__PROVIDED RECORDS__:

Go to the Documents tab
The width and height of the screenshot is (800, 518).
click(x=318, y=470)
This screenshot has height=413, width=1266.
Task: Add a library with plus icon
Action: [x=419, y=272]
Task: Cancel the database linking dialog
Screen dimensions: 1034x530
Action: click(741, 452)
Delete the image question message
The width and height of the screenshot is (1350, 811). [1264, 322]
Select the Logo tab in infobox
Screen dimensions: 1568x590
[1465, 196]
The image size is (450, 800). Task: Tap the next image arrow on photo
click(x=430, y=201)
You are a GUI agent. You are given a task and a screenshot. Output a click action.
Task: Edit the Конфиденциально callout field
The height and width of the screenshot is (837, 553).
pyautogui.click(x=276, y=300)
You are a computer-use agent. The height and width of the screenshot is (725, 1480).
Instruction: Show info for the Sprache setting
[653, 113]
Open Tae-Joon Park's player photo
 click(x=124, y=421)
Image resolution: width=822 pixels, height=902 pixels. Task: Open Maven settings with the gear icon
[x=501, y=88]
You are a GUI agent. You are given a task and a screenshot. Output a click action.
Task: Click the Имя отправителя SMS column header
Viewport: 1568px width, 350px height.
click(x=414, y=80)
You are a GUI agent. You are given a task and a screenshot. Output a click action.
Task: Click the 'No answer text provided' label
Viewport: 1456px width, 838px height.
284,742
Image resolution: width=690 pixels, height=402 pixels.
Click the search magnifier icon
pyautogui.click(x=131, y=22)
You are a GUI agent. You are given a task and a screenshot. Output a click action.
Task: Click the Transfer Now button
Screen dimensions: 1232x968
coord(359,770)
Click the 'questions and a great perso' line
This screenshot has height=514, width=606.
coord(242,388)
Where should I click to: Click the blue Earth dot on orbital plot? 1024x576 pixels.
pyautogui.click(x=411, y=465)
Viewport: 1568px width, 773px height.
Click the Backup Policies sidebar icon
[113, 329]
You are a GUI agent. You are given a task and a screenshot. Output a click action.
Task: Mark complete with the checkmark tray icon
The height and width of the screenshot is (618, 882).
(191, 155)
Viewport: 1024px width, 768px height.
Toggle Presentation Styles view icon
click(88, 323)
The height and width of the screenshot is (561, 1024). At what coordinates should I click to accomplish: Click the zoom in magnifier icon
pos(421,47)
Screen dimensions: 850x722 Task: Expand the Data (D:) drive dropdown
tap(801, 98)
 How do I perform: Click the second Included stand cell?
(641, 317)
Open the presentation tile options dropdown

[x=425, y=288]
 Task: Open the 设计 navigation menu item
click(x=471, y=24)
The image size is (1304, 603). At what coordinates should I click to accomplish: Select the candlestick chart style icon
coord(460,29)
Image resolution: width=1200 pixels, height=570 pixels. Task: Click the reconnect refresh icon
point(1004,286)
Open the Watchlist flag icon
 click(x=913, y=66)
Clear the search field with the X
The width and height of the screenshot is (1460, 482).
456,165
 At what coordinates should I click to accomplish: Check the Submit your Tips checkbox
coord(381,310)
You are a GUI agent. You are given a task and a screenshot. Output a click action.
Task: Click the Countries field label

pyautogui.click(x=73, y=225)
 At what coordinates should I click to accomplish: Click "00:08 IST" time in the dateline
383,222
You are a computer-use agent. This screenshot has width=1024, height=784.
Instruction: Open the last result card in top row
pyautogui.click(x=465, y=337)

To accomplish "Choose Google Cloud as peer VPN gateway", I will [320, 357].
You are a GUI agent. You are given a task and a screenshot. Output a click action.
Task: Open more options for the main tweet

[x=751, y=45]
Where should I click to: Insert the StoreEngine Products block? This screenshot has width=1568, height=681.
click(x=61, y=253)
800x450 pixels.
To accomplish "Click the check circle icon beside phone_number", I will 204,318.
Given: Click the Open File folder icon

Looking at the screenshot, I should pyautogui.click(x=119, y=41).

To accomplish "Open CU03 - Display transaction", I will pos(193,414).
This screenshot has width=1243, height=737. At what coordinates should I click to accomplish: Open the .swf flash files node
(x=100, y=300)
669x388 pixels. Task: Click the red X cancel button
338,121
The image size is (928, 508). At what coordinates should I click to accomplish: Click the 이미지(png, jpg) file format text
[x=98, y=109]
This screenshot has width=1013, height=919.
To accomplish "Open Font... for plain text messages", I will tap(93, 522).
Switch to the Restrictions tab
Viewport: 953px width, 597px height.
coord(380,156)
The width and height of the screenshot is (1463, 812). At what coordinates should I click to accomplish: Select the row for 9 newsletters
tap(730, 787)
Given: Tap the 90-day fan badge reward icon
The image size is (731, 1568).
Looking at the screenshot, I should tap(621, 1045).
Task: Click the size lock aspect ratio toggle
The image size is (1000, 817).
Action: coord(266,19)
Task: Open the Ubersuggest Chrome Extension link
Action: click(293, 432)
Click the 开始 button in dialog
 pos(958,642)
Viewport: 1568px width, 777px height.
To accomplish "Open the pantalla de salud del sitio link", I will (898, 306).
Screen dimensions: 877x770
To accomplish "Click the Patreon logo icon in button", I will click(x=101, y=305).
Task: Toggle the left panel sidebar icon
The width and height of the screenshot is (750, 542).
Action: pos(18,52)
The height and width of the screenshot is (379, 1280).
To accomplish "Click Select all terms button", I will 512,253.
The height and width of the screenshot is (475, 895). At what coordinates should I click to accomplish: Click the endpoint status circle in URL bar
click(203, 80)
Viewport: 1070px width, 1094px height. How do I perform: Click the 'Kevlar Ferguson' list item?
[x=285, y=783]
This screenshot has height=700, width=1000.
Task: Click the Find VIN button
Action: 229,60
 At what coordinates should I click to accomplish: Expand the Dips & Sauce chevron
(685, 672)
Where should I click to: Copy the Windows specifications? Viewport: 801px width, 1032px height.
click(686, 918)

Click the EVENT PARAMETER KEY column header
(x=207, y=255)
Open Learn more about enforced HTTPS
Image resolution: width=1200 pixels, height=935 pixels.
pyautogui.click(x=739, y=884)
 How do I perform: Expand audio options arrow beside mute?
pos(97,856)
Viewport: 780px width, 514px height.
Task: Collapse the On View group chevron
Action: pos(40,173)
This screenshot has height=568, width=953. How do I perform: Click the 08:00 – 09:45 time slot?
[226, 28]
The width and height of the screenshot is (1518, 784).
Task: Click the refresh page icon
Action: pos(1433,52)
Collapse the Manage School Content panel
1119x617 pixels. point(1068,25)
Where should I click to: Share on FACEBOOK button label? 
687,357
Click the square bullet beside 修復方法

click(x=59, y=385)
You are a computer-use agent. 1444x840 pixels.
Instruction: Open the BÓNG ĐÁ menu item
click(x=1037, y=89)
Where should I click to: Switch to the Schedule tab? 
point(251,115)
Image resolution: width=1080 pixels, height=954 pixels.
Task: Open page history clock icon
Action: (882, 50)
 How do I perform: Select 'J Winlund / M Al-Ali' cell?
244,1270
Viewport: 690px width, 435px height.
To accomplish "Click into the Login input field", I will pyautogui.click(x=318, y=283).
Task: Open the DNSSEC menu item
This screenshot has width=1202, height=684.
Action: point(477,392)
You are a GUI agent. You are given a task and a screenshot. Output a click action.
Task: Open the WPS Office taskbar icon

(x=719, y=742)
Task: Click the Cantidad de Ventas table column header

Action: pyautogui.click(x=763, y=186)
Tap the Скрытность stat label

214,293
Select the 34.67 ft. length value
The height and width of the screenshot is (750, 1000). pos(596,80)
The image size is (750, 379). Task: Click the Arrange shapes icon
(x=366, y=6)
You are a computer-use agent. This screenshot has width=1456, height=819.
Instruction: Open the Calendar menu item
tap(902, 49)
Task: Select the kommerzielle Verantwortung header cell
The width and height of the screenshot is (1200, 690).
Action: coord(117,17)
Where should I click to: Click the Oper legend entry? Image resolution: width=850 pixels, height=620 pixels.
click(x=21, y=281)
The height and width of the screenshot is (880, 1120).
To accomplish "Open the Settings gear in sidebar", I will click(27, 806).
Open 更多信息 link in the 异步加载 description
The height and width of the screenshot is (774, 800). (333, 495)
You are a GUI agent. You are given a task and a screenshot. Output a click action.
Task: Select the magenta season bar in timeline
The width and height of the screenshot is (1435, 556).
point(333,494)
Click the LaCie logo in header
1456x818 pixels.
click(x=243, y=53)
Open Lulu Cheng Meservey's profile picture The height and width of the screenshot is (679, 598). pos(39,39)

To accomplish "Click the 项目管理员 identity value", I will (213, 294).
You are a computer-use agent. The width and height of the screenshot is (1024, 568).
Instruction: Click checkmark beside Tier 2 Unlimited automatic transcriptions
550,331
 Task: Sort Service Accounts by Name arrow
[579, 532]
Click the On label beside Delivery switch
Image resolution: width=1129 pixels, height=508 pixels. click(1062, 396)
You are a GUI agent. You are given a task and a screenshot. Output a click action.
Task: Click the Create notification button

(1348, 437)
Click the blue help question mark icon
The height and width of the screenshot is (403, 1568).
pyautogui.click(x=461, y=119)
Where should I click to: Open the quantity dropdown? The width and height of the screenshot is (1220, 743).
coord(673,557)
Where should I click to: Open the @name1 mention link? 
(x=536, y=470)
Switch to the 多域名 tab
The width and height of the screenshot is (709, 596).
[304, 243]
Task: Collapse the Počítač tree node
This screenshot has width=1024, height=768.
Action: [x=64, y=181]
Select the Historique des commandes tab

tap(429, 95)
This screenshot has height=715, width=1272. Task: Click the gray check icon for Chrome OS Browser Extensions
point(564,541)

__TASK REQUIREMENTS__: Each line above that has the word "computer" should be copied.

__EXERCISE RESULT__:
You are a computer-use agent. The height and width of the screenshot is (725, 1480).
You are a computer-use agent. This screenshot has width=1024, height=784.
You are a computer-use agent. 1444x840 pixels.
You are a computer-use agent. This screenshot has width=1456, height=819.
You are a computer-use agent. The width and height of the screenshot is (1024, 568).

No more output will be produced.